Entries.
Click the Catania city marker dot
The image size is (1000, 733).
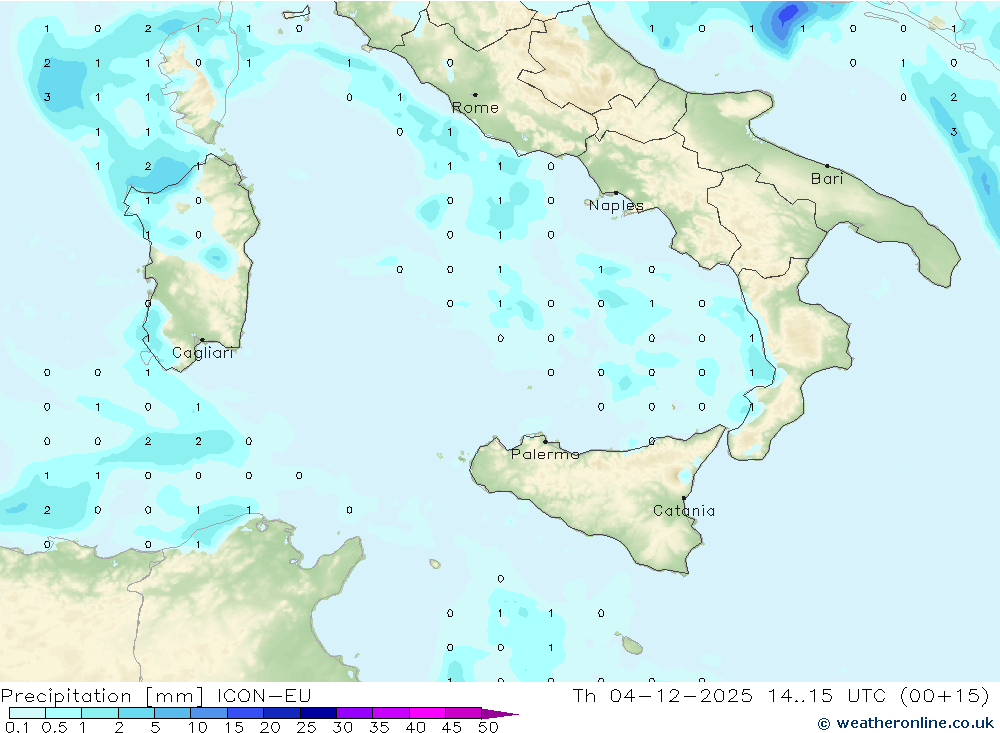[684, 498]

--

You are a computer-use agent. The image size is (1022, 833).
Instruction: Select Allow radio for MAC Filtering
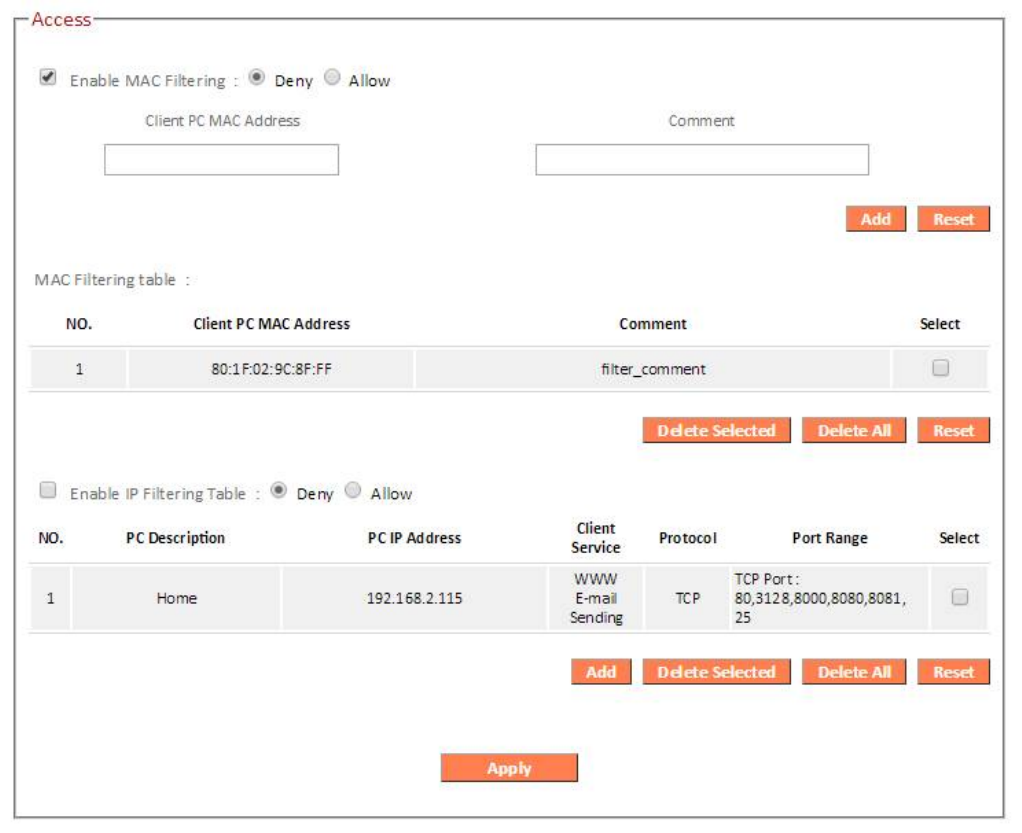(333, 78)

Set exercise. Locate every line in the material above that contains the string "image", matching case exactly, and copy each of those lines in full.

Task response.
The image size is (1000, 733).
You are a computer-use agent. The image size is (1022, 833).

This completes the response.